Before transferring from Stanford, the Bulls’ Mudia Reuben used his name, image and likeness earnings to start a nonprofit that is bringing clean water to Nigerian villages where his family has roots.

For Mudia Reuben, success isn't measured by what he accomplishes, but by what it allows others to accomplish.

Reuben, a wide receiver at the University of South Florida pursuing a master's degree after graduating from Stanford in just three years, grew up in Kansas City listening to his Nigerian-born parents describe villages where families walked miles each day for clean water.

Today, many of those same communities still struggle with access to clean water. So, the opportunities created through college athletics have allowed Reuben to do something about it.

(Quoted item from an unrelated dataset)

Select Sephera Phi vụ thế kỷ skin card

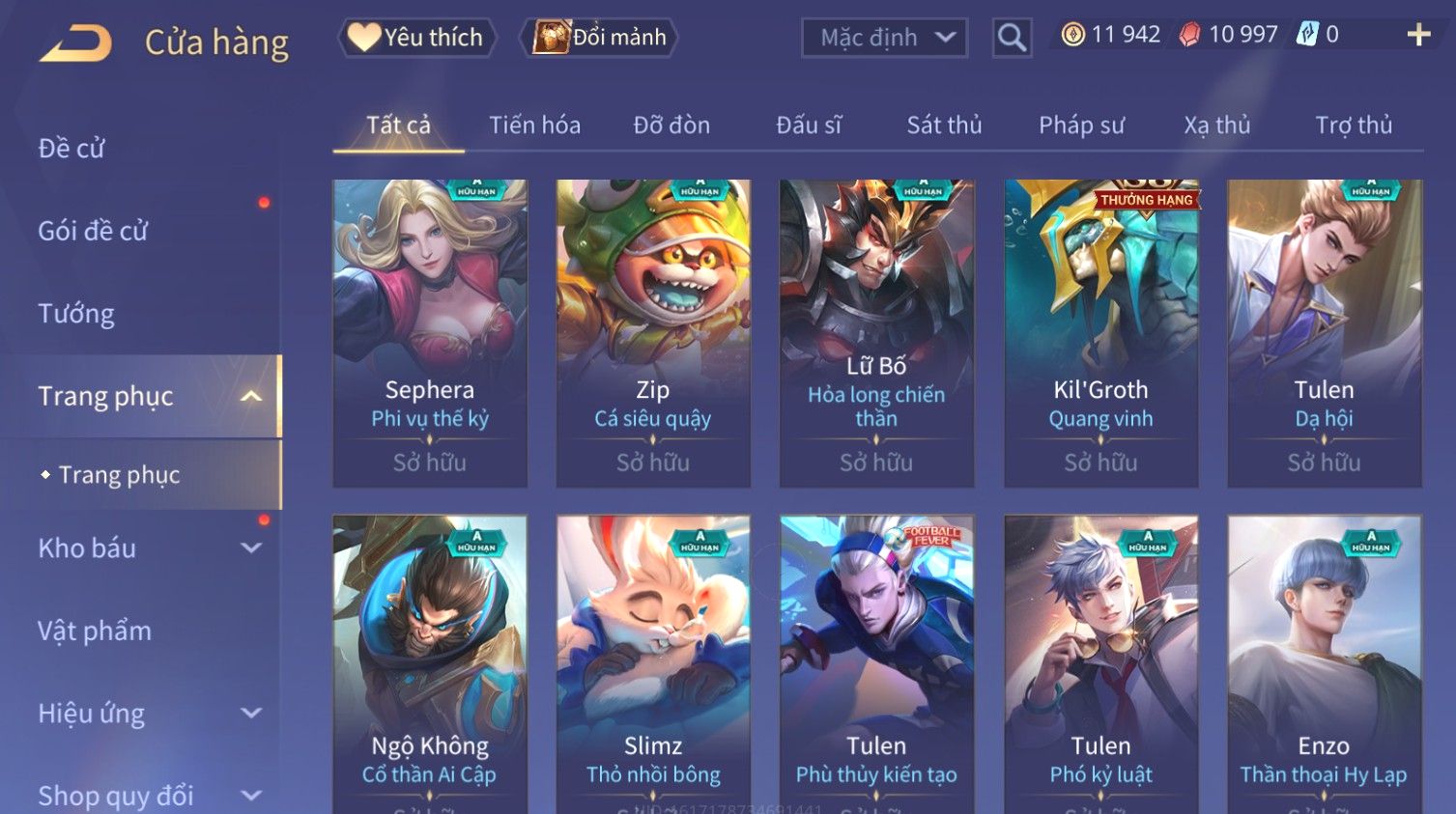(430, 333)
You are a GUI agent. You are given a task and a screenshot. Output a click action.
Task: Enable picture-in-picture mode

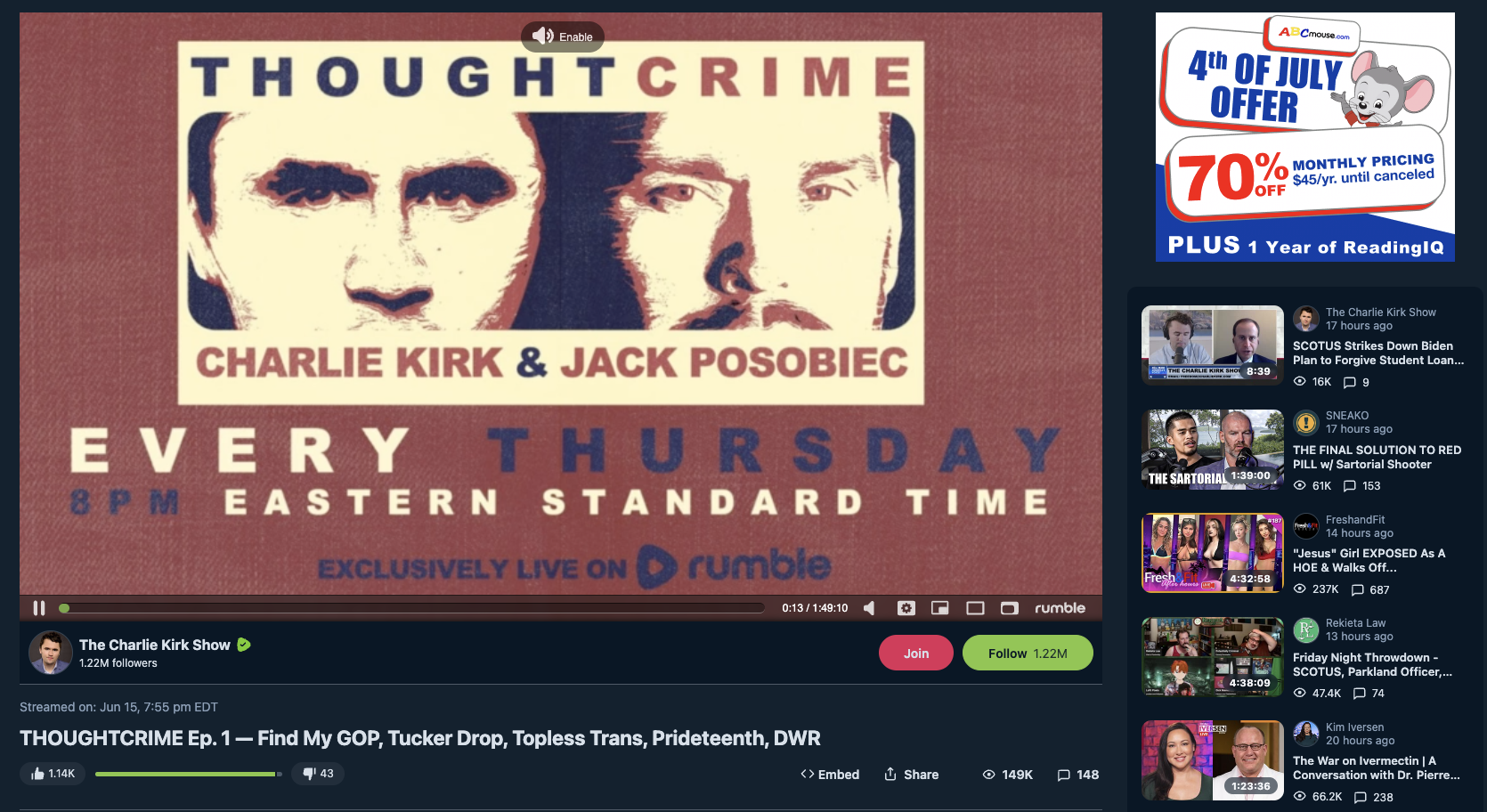(940, 608)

“I launched it with the NIL collective there at Stanford,” he said, referring to the independent booster-funded groups at universities to pay student-athletes for use of their name, image and likeness in sponsorships.

Reuben used those earnings from his final year in California to create a nonprofit foundation that's building boreholes — deep wells that tap underground water — in communities in the country where many of his relatives still live.

"A day for them is they wake up and may walk to the farm to collect crops, or they may walk several miles to a river,” Reuben said on “Florida Matters Live & Local." “Then they're carrying heavy bins of water back, and after that comes school."

Because education is such an important part of their culture, Reuben says the project is about more than delivering water. The goal is “just to alleviate the strain and time on these residents — mostly kids,” he said.

When children aren’t walking for hours for something as basic as water, they have more time for productivity in the classroom and extracurricular activities, he said.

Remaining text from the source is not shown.